Кровь бросилась мне в лицо. От обиды и унижения глаза налились слезами. Мне хотелось заорать, надавать пощечин, опрометью рвануть отсюда со своими несчастными, наивными пуантами и балетками. Но в мозгу, почти против воли, родилось холодное:
— Уберите руки. И попробуйте как-нибудь на досуге научиться вести себя по-мужски, а не по-хамски…
Родилось и тут же сорвалось с языка. А следом послышались неторопливые хлопки.
Невысокая светловолосая женщина в элегантном жемчужно-сером костюме направлялась к столику из дальнего, затененного угла и, посмеиваясь, аплодировала.
— Не сердитесь, мальчики, — первым делом обратилась она к «членам жюри», — девочка, по сути, права. Всем бы вашим коровушкам такой темперамент, тогда можно было бы на них худо-бедно смотреть… Вы и в самом деле имеете профессиональное хореографическое образование? — Это уже относилось ко мне.
— Да, — я наконец-то высвободила свою руку из лапы стриженого, — но работать с вами ни на каких условиях не буду. Я представляла себе что-то совсем в другом духе… И вообще, мне пора.
— Ну, с ребятами у вас, допустим, не заладилось… — Женщина машинально провела пальцами по короткой ниточке жемчуга на шее. — Хотя, видит Бог, они совсем не такие монстры, какими вам показались. Зато, возможно, я могу предложить вам что-то более подходящее..
— Нет, я в самом деле пойду.
— Подождите… Вам наверняка представлялось что-то вроде небольшой балетной труппы? Авангард или классика, но все очень профессионально и очень серьезно, так?
— Так… — Обиды и уверенности в моем голосе значительно поубавилось.
— Пуанты, «шопеновки», арабески, фуэте, так?.. Я хочу предложить вам именно это. Камерный театр. Театр для узкого круга. Очень приличная зарплата. Возможность танцевать те партии, которых в обычном театре вы не дождались бы всю жизнь. Может быть, Кармен. Может быть, Жизель…

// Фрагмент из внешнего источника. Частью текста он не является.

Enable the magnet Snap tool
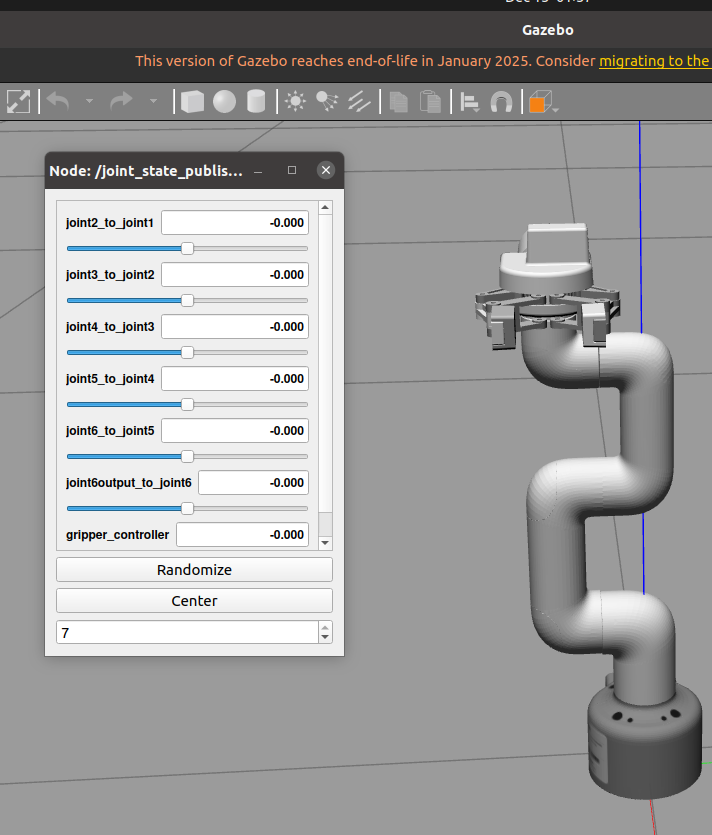 pyautogui.click(x=501, y=101)
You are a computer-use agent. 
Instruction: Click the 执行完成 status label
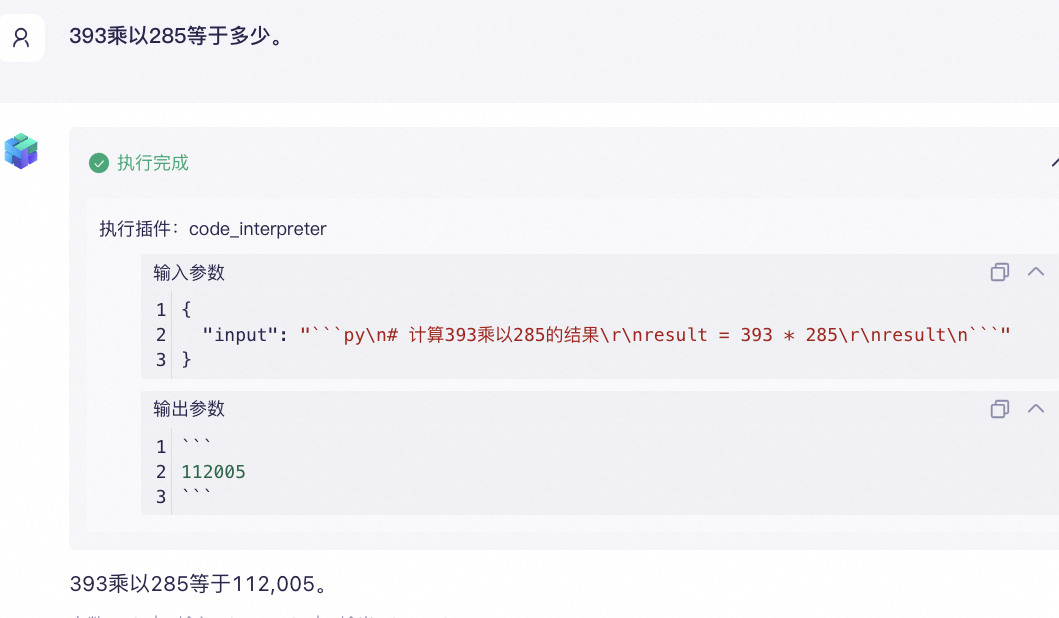[x=153, y=163]
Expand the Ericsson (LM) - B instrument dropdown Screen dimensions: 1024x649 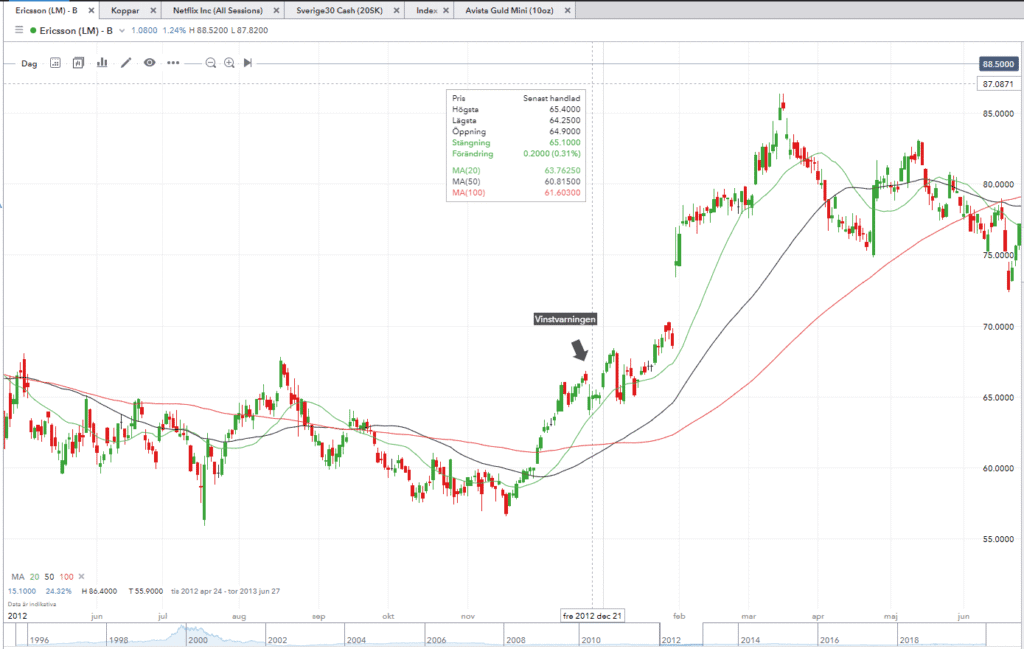pos(122,30)
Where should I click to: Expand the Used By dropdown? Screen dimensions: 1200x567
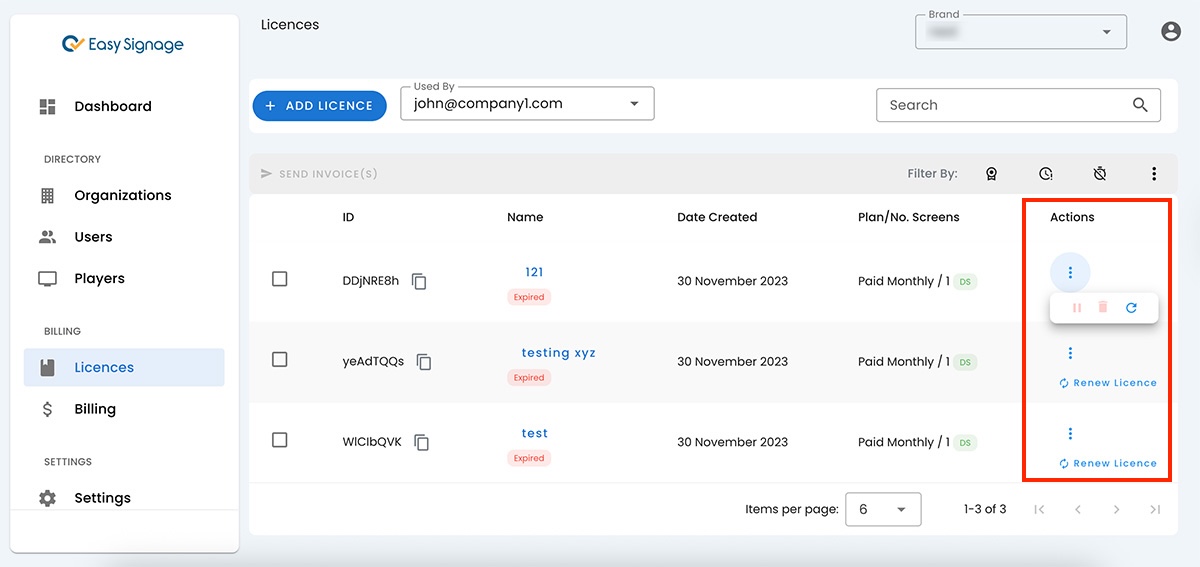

О том, что Жизель уже есть в моем репертуаре, я умолчала.
— Так вот, — продолжала женщина, — если я вас заинтриговала, может быть, есть смысл выйти и спокойно побеседовать?.. Ребята, никаких проблем, правда?
— Следующую давайте! — вместо ответа крикнул в дверь тот, что во френче…

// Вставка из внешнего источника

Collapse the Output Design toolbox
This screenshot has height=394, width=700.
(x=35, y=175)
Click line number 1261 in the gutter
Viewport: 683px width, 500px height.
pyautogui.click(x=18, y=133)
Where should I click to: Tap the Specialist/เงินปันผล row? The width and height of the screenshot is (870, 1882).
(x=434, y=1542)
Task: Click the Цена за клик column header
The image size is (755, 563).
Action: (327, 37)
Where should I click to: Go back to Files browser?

Секретарше моя спутница улыбнулась ласково и покровительственно, девочек, ждущих в коридоре, окинула внимательным, но холодным взглядом. Мы прошли по коридору, заглянули в какую-то комнату, оказавшуюся свободной. У окна, задернутого жалюзи, стоял резной журнальный столик и два глубоких зеленых кресла.
— Присаживайтесь, — женщина мило улыбнулась. — Сейчас, буквально один телефонный звонок…
Я деликатно отвернулась к окну, а она спустя несколько секунд проговорила в трубку:
— Константин Львович?.. Да, я. У нас все без изменений?.. Тогда я, наверное, привезу на просмотр одну девочку… Да, конечно, у Максика смотреть невозможно, это просто смешно… Хореографическое училище, очень хорошенькая фигурка, волосы роскошные, темно-русые. Знаете, нечто такое в духе Спесивцевой: глаза — озера, носик пряменький. Аристократическая девочка. И очень симпатичная, — при этих словах она заговорщически мне подмигнула. — Так, значит, я беру ее и мы едем?
* * *
А ехать пришлось довольно долго. Из центра Москвы мы забрались сначала в какой-то спальный район со стандартными девятиэтажками, почтами, сберкассами и «Булочными». Потом наш темно-синий «БМВ» проехал по мосту с бетонным ограждением. Дальше свернули на загородное шоссе.
Удобно устроившись на мягком заднем сиденье, я наблюдала из окна за крышами дачных домиков, мелькающими среди деревьев, за клочьями облаков, плывущих по небу, и — краем глаза — за дамой в сером костюме, сидящей рядом с шофером. Перед тем как сесть в машину, она назвала мне свое имя. Но я, к моему стыду, как следует не расслышала. И теперь не знала, как к ней обращаться: то ли Эвелина, то ли Анелина Витальевна?
Дама красиво курила, стряхивая пепел легким постукиванием пальца о сигарету, и чуть покачивала головой в такт музыке. В салоне звучал Бетховен.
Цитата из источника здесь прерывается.